The author dismisses many entries, saying "it's a programming language, I want a config language, or I'd use Javascript". I completely disagree with the author, given my experience.

- You want bits of programmability in your config language. Else you end up with copy-pasting pieces and adding comments like "must be the same value as foo.bar below!". This sucks enough that you may end up with a config generator for some custom meta-config language, which you need to produce and maintain. You very certainly need symbolic constants, it's great to have simple arithmetics and string concatenation, and ideally you need a way to map a config fragment over a list.

- You don't want a Turing-complete language as your config language. You also don't want to allow any I/O or other effects in that language. You don't want to allow your config parser to do anything but to form a tree of keys and values in memory after reading the config.

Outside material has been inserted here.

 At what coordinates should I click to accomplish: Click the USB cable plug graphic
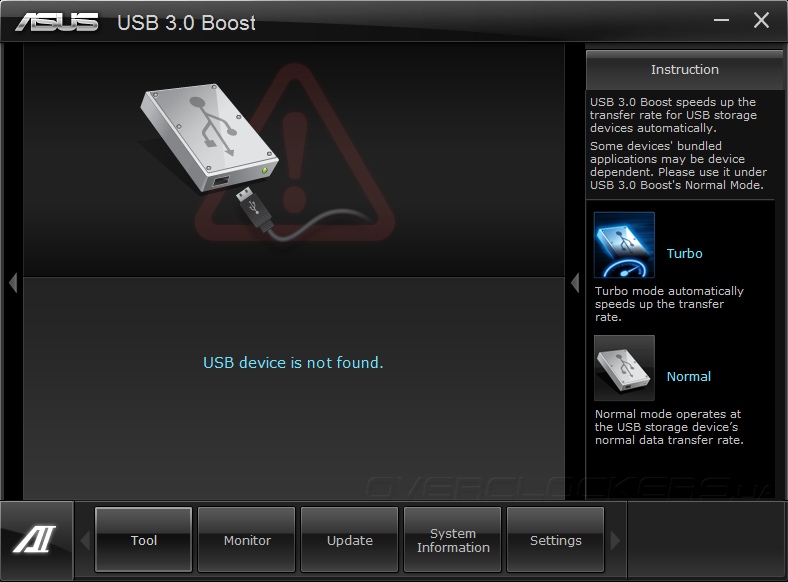coord(255,209)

Javascript is right out. XML is also right out, because entities allow for external resource links, that is, uncontrolled I/O; this was a source of many exploits.

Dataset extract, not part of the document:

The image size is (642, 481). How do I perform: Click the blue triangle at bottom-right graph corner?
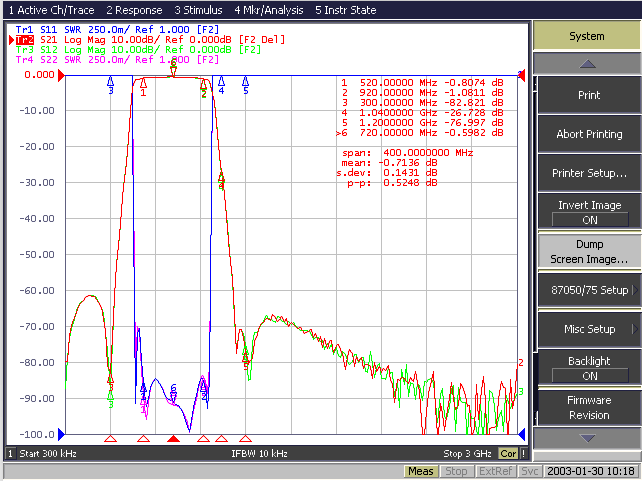(522, 434)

- Nevertheless, you want your configs to be modular when needed, allowing to graft into your main config imported values from some common templates, specific overrides, etc. Direct inclusion is a poor but serviceable approach.

- You want the values in your config be typed. They can be strings by default to save some typing. But you want your config parser to be able to complain when you write a string instead of a number, of a float instead of an integer, or an integer out of representable range (the bane of large numbers in JSON), or a date that cannot be parsed, or a null for a value that cannot be null. This saves you from a ton of nasty surprises when configs are updated.

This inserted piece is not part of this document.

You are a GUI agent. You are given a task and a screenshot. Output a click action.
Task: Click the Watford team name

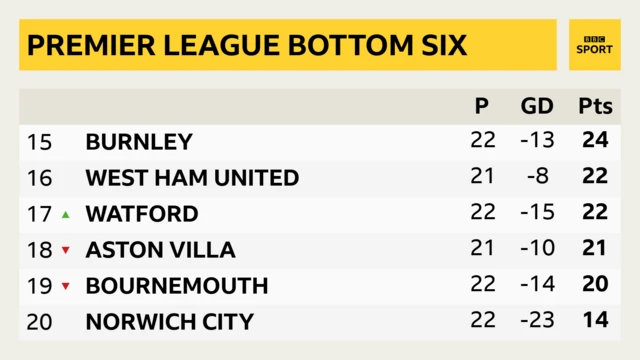pos(142,214)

- You want your config language to have explicit delimiters, so that incompletely copy-pasted constructs would be detected. Hence YAML is a bad choice, JSON5 is a much better choice.

- Of course, you absolutely want comments. JSON is a serialization format, not a human-operated config format.

This is why, I think, CUE, Dhall, and Jsonnet are doing more or less the right thing, but they are a tad large. Maybe something simpler and more compact exists, with some limited programmability and easy syntax.

The features you mention might be useful, but they're certainly not required.

If your program has grown so complex that users would benefit from modular configs, references, and so on, then a configuration file is the wrong approach for configuring it. You should rather provide a custom UI for users to modify the program's behavior, and persist the configuration transparently in the background for them. This can be done via a CLI, GUI, API, whatever.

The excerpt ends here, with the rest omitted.